Please reproduce the rows below verbatim, from the line with "Click the #c72837 hex color value" to the line with "Action: click(26, 20)", including both of those lines.

═════ Given data ═════

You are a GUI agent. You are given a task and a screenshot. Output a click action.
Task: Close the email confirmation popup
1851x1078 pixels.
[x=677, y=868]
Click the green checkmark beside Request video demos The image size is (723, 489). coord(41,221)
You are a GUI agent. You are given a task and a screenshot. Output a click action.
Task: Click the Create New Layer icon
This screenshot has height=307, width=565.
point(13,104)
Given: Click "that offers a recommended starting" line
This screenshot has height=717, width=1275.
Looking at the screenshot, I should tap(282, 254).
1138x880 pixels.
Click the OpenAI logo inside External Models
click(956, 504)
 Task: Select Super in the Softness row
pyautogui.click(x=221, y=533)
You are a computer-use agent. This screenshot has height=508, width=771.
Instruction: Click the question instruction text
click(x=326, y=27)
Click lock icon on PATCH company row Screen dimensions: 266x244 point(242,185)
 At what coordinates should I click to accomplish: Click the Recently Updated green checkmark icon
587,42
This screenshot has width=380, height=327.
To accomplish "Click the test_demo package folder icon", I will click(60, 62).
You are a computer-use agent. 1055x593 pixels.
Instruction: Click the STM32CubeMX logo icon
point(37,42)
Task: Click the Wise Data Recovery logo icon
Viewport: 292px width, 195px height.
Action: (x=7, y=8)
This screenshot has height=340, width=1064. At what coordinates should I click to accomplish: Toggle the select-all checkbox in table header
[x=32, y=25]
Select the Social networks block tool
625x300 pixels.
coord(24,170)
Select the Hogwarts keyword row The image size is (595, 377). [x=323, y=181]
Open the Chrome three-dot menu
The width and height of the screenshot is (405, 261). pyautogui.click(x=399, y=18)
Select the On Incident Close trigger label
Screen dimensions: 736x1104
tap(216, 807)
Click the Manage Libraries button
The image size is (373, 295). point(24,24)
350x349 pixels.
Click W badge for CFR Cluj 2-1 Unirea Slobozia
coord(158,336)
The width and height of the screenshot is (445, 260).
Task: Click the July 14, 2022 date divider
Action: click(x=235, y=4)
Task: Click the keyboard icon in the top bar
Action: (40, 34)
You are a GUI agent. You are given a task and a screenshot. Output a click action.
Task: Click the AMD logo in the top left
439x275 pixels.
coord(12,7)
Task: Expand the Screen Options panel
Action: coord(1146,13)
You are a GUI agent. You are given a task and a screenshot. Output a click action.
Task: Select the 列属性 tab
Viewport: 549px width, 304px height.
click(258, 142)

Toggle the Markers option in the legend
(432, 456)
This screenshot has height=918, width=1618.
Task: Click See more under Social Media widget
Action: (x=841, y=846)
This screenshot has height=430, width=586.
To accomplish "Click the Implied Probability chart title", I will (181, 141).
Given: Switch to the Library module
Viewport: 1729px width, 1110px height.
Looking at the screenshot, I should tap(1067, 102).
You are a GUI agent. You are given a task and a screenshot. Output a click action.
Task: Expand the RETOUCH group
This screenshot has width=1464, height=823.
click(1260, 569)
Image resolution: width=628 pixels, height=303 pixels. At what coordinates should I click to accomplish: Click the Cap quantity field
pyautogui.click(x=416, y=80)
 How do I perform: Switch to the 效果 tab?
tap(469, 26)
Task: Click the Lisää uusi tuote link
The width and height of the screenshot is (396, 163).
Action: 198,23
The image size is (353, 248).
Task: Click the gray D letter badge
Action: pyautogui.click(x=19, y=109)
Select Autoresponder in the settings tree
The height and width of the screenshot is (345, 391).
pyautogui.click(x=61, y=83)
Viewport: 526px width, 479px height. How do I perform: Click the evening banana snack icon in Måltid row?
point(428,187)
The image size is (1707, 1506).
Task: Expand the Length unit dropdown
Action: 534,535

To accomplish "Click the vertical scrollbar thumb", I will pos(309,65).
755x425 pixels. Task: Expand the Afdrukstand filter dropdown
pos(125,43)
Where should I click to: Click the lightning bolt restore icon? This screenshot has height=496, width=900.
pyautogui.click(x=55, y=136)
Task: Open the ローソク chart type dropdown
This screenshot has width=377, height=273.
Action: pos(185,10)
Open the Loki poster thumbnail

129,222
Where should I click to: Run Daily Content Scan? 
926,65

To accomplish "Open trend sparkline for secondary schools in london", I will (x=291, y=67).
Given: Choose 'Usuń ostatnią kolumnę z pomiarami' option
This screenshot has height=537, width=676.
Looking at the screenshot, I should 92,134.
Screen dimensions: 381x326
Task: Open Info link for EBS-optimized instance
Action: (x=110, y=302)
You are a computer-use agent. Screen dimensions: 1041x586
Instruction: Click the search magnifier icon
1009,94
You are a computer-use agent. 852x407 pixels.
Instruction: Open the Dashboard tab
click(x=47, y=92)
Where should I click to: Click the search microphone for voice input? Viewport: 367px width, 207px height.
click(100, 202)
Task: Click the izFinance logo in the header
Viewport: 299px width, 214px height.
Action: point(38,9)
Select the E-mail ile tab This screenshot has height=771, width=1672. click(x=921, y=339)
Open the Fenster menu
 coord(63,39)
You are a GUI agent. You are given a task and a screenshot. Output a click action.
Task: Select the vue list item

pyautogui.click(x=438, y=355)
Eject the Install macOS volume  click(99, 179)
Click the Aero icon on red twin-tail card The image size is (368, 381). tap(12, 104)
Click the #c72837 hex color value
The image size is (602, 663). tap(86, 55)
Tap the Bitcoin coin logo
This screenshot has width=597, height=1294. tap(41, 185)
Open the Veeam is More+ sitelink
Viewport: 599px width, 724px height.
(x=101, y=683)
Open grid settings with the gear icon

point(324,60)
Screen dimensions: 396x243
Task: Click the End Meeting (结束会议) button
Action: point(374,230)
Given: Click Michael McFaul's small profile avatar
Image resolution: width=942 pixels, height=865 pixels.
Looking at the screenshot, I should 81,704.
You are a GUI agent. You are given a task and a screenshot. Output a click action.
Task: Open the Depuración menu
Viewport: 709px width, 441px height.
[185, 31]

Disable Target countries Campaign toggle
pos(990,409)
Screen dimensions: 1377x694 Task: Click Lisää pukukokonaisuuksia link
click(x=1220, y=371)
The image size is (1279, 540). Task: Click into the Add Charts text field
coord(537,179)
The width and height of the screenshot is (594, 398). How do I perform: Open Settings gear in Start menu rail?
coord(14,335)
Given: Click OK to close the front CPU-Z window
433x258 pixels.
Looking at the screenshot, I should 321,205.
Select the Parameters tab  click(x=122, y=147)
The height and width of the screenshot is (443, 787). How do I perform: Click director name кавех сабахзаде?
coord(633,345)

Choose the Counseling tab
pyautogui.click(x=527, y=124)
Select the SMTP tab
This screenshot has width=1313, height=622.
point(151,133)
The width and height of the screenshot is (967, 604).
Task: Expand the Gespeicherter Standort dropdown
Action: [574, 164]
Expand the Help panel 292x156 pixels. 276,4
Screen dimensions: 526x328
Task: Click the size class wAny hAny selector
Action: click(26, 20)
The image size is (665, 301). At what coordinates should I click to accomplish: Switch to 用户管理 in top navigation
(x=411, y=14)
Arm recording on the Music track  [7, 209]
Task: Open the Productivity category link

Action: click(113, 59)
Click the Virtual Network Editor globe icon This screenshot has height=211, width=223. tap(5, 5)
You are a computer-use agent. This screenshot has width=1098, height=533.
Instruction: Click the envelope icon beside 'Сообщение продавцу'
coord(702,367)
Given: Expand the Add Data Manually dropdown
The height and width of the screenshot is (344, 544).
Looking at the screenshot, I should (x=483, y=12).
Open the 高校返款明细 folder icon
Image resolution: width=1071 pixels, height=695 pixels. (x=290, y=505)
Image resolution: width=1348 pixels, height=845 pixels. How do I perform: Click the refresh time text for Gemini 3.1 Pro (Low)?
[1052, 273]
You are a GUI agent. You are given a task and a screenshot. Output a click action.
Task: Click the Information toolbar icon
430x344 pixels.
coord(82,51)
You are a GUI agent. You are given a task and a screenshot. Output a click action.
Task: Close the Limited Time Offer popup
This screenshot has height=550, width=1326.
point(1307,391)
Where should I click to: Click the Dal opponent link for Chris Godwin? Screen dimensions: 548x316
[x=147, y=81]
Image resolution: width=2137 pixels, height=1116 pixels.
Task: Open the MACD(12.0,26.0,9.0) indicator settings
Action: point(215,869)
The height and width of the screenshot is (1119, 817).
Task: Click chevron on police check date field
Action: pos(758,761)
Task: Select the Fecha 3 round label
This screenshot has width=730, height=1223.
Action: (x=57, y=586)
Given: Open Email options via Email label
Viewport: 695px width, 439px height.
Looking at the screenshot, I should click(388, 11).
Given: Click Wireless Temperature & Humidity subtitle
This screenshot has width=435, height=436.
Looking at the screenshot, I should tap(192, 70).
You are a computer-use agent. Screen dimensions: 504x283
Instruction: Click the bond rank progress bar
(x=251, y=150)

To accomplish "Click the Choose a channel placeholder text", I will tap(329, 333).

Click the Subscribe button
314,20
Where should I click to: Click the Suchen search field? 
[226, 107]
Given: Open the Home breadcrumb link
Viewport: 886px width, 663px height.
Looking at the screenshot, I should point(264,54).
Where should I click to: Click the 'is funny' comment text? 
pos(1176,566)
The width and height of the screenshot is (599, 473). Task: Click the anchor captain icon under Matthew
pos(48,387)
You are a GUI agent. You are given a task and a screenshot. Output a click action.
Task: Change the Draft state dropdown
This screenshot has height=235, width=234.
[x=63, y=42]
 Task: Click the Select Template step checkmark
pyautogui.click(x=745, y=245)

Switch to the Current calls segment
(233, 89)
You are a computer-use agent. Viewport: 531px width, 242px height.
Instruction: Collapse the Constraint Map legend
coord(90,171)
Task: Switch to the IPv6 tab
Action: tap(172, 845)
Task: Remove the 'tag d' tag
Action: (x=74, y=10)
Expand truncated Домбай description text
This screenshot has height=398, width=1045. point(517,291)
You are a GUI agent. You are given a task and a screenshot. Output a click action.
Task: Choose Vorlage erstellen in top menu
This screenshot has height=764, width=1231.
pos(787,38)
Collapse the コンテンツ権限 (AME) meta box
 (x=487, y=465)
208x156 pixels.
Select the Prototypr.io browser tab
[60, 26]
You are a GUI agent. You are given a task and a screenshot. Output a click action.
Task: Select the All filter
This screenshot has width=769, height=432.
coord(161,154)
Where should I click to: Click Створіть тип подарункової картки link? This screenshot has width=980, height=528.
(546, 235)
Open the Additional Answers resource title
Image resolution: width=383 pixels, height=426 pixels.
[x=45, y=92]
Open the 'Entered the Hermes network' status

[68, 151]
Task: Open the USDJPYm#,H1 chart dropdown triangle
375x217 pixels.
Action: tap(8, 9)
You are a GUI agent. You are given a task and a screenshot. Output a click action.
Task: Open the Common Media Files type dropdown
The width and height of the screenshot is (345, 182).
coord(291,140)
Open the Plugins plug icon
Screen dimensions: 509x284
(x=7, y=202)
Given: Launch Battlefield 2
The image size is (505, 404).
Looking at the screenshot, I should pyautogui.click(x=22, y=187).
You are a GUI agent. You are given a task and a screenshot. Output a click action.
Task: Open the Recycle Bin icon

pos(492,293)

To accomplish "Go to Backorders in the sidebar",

═════

Response to the exercise.
Click the #c72837 hex color value
The image size is (602, 663). tap(86, 55)
Tap the Bitcoin coin logo
This screenshot has width=597, height=1294. tap(41, 185)
Open the Veeam is More+ sitelink
Viewport: 599px width, 724px height.
(x=101, y=683)
Open grid settings with the gear icon

point(324,60)
Screen dimensions: 396x243
Task: Click the End Meeting (结束会议) button
Action: point(374,230)
Given: Click Michael McFaul's small profile avatar
Image resolution: width=942 pixels, height=865 pixels.
Looking at the screenshot, I should 81,704.
You are a GUI agent. You are given a task and a screenshot. Output a click action.
Task: Open the Depuración menu
Viewport: 709px width, 441px height.
[185, 31]

Disable Target countries Campaign toggle
pos(990,409)
Screen dimensions: 1377x694 Task: Click Lisää pukukokonaisuuksia link
click(x=1220, y=371)
The image size is (1279, 540). Task: Click into the Add Charts text field
coord(537,179)
The width and height of the screenshot is (594, 398). How do I perform: Open Settings gear in Start menu rail?
coord(14,335)
Given: Click OK to close the front CPU-Z window
433x258 pixels.
Looking at the screenshot, I should 321,205.
Select the Parameters tab  click(x=122, y=147)
The height and width of the screenshot is (443, 787). How do I perform: Click director name кавех сабахзаде?
coord(633,345)

Choose the Counseling tab
pyautogui.click(x=527, y=124)
Select the SMTP tab
This screenshot has width=1313, height=622.
point(151,133)
The width and height of the screenshot is (967, 604).
Task: Expand the Gespeicherter Standort dropdown
Action: [574, 164]
Expand the Help panel 292x156 pixels. 276,4
Screen dimensions: 526x328
Task: Click the size class wAny hAny selector
Action: click(26, 20)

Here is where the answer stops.